Right around the time I was started college, a friend of mine was in a passionate (young) love affair with a sailor. He wrote her the most heartfelt love letter. But one thing still stays with me until today: The roaring laugh we had over the WRONG word.
“I miss your gentile touch.”
“Did he seriously put “gentile?” Doesn’t that mean a non-Jew??” We were LOL’ing before there even was LOL.
And there….just like that…that heartfelt love letter turned into a long running joke. I felt bad, but whatever. He didn’t last (obviously. How many young loves do?), but that one word left a lasting impression.
Yes it was just a misspell. Or was it? Maybe he didn’t even know what he was doing. Maybe he thought “gentile” was the right word. How the hell do I know? But I’ve always been obsessed with finding the right words. I’m extremely shy and find it hard to speak up in front of people. And when I do…I go over it and over it in my head first. So I get it right. I hate stumbling over my words (which I do. Not eloquent remember?) and beat myself up over it hours later.

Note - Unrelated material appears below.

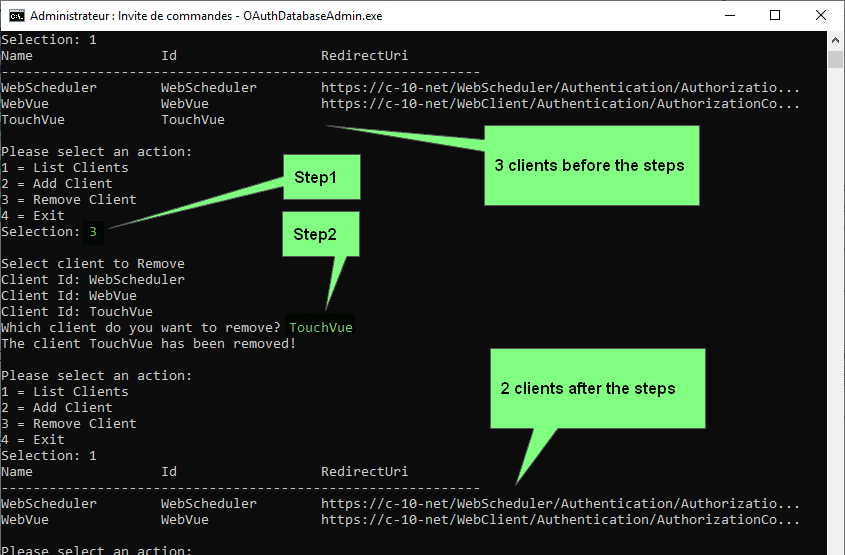Click the Name header in the bottom table
This screenshot has height=555, width=845.
pos(17,472)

When I was in therapy…man it was hard. Not because I don’t like spewing my guts. I love spewing my guts. I’ll tell you anything you want to know. All you have to do is ask. But when answering a question…I’m very particular. I must choose the right words or else you might get the wrong idea. And obviously in therapy, there are no such things as a wrong answer, but you certainly cannot say “Well I feel crazy today.” Because, let’s be fair, psychiatrists actually deal with crazy ass people. I use that as a funny example, but seriously…it was something I did not take lightly. I wanted to make sure my answers were crafted just so….so that I was getting my true feelings across. I don’t want there to ever come a time when someone says to me “Why didn’t you just tell me you felt that way?’ I’m all about telling people how I feel and why. There shouldn’t be any blank pages when it comes to JMo.

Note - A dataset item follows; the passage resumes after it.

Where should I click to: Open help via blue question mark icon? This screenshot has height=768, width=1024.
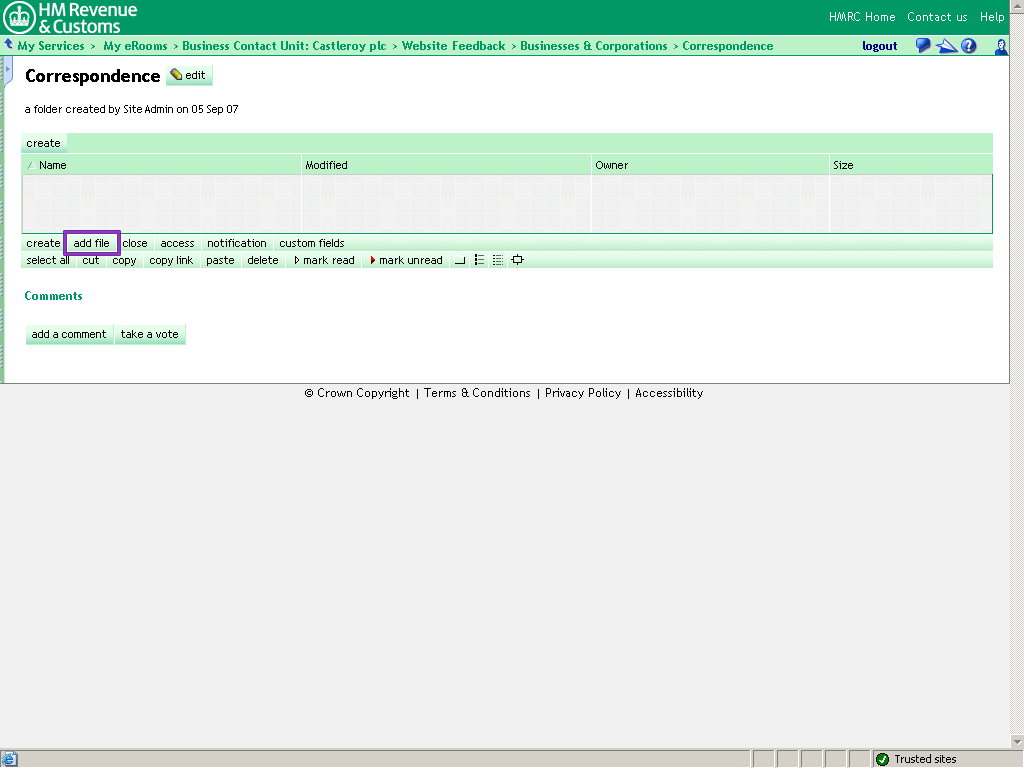tap(968, 46)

So all this thinking about words made me mourn the loss of actual language. The fact that the dictionary is adding ridiculous words coupled with the fact that no one can even spell anymore, nevermind use correct grammar, oh and Scrabble letting you use proper nouns????? Sickening. Ever see the love letters that Civil War guys sent home. Check them out sometime. You will never see anything like this come out of Afghanistan:
I don’t know how much pleasure it affords you to go over these days of the past, but to me they will ever be remembered as days of felicity. And how happy the thought that years increase the affection & esteem we have for each other to love & be loved. May it ever be so, and may I ever be a husband worthy of your warmest affections. May I make you happy and in so doing be made happy in return. A sweet kiss and embrace to your greeting.

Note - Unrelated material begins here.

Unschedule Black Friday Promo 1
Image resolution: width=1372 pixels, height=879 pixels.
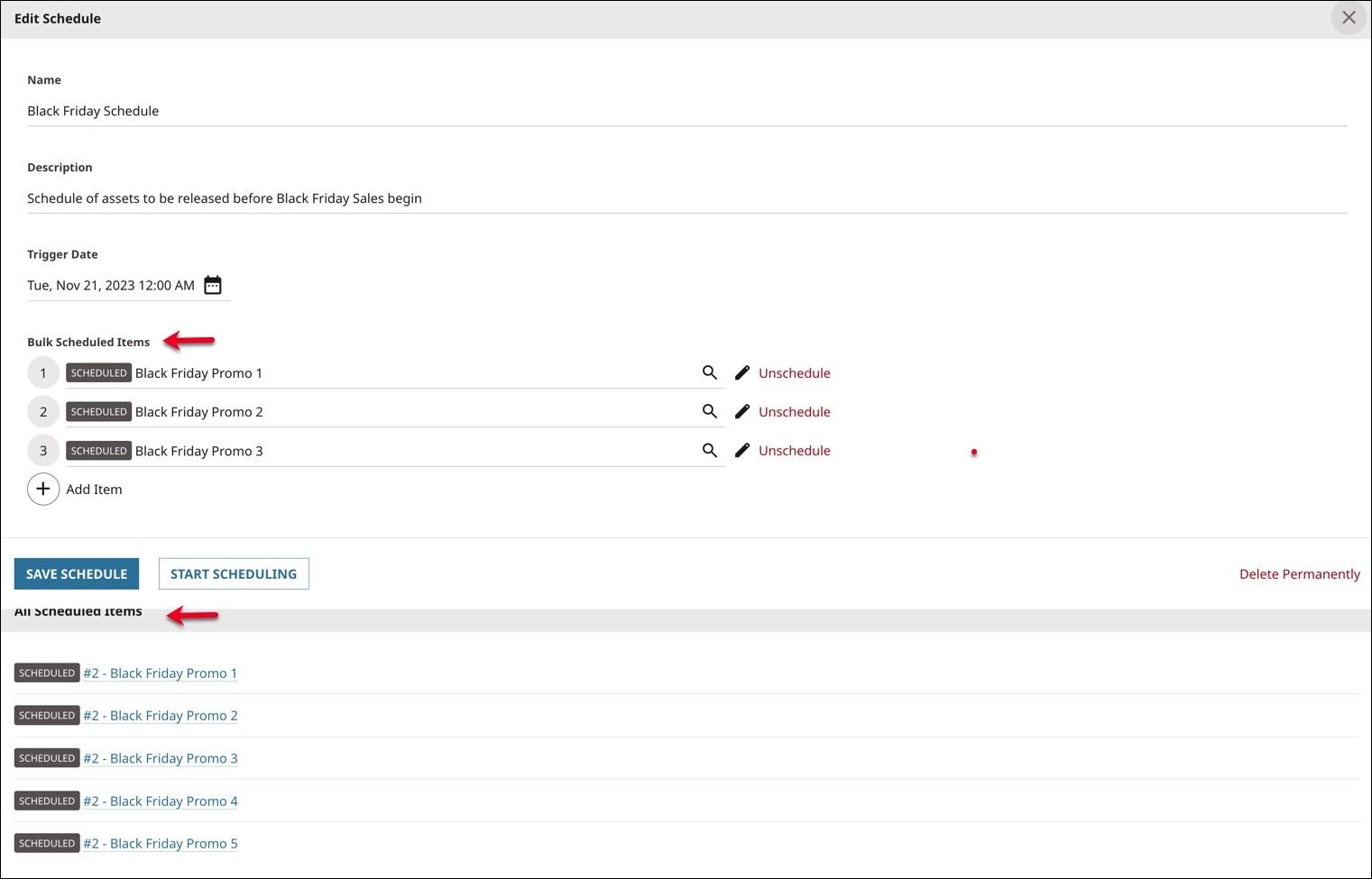click(794, 373)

Today is would be more like:
Wasssssssup?! Hows my favorite baby mama? OMG it is so hawt hear. I have sand up my asssssssss! Dayum!! You better not be creeping. When I get home imma be hanging with my boys for a minute so you better not bitch bout it. Ok, gotta go. Send naked pics next time. Peace from the Middle East!
So that’s all. Where have all the words gone? How about less “LOL” and more “I laughed, but more to myself really and not so loud that anyone else could hear me.”